Heinz Sartor

Personal information
- Full name: Heinz Sartor
- Date of birth: 27 February 1940 (age 85)
- Position(s): Striker

Senior career*
- Years: Team / Apps / (Gls)
- 1960–1962: CSC 03 Kassel
- 1962–1963: SV Viktoria 1901 Aschaffenburg
- 1963–1964: Phönix Ludwigshafen
- 1964–1965: FC Basel / 3 / (1)
- 1965–1970: Offenburger FV

Managerial career
- 1985–1986: Offenburger FV

= Heinz Sartor =

German footballer

Heinz Sartor (born 27 February 1940) is a German former footballer who played in the 1960s as a forward.

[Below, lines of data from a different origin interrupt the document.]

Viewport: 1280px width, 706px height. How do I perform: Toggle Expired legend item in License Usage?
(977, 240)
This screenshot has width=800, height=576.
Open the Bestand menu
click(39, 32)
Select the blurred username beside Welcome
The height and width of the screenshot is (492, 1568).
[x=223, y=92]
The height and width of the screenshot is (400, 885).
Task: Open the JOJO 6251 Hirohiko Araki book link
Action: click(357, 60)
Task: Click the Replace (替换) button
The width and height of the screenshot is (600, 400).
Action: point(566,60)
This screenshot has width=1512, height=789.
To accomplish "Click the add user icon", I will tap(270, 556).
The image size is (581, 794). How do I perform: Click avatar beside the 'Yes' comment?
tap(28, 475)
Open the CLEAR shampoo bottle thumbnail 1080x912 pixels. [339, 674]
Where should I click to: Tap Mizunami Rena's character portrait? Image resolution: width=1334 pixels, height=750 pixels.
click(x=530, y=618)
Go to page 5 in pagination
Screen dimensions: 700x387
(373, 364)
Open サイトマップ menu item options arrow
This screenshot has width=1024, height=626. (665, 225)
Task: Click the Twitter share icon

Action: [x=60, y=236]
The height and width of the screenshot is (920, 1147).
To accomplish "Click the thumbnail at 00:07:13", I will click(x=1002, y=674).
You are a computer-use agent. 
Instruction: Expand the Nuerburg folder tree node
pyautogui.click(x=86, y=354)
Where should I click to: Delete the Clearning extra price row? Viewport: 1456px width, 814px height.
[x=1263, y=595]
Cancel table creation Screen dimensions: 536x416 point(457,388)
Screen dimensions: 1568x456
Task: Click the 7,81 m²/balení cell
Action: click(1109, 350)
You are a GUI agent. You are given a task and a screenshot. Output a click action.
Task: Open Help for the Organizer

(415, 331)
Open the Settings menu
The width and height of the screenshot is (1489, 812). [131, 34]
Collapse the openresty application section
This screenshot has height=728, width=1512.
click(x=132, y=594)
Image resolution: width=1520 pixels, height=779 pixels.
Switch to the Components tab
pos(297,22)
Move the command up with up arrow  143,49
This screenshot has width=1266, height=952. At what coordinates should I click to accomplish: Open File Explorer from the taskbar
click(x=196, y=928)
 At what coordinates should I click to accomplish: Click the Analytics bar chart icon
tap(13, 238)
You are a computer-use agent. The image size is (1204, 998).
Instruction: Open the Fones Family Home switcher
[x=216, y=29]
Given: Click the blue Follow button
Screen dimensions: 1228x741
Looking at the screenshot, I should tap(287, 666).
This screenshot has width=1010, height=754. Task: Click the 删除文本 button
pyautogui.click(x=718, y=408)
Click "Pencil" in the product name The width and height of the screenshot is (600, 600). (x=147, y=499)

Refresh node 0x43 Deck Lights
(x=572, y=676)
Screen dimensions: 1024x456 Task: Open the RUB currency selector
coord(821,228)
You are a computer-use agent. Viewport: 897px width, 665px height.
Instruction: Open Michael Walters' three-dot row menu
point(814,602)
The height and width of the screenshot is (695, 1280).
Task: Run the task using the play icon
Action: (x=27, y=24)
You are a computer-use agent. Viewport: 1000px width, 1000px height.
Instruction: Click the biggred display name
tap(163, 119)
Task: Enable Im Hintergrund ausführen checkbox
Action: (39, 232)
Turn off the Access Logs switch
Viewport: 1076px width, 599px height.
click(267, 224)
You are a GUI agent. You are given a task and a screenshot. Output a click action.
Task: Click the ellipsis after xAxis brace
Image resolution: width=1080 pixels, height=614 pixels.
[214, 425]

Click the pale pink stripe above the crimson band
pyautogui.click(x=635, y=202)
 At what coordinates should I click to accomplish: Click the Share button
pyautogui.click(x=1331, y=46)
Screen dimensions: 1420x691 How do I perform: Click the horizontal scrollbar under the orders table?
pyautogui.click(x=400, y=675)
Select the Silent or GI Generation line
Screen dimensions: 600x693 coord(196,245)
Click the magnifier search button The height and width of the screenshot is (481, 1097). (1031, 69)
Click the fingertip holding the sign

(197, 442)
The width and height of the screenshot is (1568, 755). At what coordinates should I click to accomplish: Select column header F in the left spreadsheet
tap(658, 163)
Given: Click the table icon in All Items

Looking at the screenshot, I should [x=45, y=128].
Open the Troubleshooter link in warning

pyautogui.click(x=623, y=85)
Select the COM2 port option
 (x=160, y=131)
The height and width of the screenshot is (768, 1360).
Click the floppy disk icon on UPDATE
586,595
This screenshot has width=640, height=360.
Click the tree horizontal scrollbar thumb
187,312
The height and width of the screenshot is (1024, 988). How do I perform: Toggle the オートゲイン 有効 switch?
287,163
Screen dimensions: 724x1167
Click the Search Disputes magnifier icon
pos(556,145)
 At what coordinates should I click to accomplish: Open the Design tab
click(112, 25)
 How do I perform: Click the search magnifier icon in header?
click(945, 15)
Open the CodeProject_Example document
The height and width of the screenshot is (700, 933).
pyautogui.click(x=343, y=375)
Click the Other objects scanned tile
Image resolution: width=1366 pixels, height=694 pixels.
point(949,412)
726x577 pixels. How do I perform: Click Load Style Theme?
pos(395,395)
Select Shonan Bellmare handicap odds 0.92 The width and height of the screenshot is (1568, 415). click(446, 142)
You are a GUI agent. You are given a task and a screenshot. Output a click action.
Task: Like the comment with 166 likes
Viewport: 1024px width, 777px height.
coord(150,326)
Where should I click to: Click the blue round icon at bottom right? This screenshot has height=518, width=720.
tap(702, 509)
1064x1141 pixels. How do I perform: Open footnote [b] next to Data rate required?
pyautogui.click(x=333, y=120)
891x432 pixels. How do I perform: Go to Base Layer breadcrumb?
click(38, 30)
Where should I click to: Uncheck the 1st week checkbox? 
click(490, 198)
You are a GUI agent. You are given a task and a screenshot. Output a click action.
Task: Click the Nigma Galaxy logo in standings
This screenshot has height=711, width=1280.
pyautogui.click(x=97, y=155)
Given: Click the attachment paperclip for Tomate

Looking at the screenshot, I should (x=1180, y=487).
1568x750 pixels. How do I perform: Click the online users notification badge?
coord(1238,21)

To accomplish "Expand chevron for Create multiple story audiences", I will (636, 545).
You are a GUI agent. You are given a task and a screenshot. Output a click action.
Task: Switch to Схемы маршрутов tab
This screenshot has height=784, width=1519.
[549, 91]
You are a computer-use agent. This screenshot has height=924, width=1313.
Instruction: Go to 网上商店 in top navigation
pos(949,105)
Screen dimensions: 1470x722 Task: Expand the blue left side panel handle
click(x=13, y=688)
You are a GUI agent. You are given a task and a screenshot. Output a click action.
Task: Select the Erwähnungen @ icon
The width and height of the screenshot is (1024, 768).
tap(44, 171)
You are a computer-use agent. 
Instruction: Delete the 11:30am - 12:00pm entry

Sartor played at least two seasons for CSC 03 Kassel. Then he played the season 1962–63 for SV Viktoria 1901 Aschaffenburg and the season 1963–64 for Phönix Ludwigshafen.

Sartor joined FC Basel's first team for their 1963–64 season under manager Jiří Sobotka. After playing in five test games Sartor played his domestic league debut for his new club in the first league game of the season on 23 August as Basel lost 2–3 against Biel-Bienne. He scored his first goal for his club one week later, on 30 August, in the home game at the Landhof, a penalty, as Basel won 2–0 against Grenchen.

In his one season with the club, Sartor played eight games for Basel scoring six goals. Three of the games were in the Nationalliga A and five were friendly games. He scored one goal in the domestic league and the other five were scored during the test games.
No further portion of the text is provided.